TASK PROMPT:
In the entries below, identify every line with the string "dimensions" and copy it.

GIVEN DATA:
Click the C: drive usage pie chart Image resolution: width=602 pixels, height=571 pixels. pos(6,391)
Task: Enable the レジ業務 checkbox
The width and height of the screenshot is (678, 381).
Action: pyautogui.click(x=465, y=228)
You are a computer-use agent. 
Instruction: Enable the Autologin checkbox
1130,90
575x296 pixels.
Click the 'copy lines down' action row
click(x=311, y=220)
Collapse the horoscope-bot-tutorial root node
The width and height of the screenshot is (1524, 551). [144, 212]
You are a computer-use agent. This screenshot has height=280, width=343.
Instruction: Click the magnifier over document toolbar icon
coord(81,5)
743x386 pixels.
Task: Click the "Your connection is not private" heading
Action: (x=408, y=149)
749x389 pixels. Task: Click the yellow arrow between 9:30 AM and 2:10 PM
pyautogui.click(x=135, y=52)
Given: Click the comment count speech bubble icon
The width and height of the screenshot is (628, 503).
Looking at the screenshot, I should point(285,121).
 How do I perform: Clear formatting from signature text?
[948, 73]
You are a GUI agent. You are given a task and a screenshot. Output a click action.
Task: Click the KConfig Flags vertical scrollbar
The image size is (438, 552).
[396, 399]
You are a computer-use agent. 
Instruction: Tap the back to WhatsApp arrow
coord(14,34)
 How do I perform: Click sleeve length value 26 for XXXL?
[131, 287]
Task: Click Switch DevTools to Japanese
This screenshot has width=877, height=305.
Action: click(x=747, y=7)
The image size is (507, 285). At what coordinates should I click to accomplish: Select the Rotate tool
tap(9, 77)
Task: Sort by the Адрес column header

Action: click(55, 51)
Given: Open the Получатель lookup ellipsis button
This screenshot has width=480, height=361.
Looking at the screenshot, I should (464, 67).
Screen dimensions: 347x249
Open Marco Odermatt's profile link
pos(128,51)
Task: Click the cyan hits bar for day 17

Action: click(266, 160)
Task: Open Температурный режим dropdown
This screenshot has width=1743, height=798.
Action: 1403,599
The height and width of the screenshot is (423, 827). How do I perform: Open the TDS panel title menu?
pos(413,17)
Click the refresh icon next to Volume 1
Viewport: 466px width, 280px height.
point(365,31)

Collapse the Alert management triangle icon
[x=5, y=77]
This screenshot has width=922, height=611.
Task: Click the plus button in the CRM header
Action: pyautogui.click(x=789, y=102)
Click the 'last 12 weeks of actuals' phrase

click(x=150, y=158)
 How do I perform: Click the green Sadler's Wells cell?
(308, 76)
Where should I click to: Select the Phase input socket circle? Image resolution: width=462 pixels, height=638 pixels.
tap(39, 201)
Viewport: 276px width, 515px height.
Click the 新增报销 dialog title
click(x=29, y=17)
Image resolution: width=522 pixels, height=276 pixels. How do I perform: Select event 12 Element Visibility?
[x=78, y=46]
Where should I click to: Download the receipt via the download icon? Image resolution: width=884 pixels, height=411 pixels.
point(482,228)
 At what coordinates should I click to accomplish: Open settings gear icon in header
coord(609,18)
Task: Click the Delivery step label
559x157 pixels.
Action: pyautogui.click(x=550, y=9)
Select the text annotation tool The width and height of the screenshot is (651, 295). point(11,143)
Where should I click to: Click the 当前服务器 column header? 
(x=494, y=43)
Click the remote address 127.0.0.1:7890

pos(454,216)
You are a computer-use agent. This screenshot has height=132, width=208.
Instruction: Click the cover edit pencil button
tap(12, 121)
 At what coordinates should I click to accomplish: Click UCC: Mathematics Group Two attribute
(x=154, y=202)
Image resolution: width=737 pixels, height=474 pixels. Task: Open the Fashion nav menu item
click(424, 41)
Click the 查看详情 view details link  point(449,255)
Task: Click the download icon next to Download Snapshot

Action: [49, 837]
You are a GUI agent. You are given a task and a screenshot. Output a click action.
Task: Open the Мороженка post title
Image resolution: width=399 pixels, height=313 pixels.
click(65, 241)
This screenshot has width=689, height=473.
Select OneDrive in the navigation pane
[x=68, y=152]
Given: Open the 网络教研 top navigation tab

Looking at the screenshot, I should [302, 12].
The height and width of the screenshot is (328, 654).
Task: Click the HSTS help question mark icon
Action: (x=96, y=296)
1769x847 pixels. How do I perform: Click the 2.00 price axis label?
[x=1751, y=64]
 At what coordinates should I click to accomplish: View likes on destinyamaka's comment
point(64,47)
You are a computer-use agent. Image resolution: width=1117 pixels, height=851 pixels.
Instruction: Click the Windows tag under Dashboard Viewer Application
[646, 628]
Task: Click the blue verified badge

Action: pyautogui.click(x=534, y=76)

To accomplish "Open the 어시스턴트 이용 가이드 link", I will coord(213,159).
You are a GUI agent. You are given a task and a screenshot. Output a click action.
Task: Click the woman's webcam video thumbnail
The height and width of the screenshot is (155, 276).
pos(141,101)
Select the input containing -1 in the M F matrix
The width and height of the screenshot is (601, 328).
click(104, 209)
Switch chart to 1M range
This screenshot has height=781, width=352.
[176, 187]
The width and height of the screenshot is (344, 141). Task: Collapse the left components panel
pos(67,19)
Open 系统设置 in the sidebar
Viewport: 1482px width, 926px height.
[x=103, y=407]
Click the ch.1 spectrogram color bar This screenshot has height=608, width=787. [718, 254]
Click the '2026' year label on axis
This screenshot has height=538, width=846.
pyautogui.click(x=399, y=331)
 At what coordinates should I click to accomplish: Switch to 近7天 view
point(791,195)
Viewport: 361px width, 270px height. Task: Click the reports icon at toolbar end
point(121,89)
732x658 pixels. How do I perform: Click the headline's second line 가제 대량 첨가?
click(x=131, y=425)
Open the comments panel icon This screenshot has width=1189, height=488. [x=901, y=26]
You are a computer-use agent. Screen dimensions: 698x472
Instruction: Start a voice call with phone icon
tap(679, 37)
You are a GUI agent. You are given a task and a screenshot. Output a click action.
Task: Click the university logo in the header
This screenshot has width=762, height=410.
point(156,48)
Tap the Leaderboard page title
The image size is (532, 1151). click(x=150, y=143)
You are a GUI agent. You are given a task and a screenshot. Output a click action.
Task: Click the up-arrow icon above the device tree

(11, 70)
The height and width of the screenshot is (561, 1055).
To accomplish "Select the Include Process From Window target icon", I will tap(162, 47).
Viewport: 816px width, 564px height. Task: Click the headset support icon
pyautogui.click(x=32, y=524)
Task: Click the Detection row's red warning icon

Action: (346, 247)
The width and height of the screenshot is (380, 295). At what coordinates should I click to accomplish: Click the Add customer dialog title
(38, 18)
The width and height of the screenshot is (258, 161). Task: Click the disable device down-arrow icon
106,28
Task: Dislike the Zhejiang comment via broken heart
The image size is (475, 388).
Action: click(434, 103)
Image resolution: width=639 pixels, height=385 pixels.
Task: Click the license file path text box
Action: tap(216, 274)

EXPECTED OUTPUT:
Screen dimensions: 347x249
You are a computer-use agent. Screen dimensions: 698x472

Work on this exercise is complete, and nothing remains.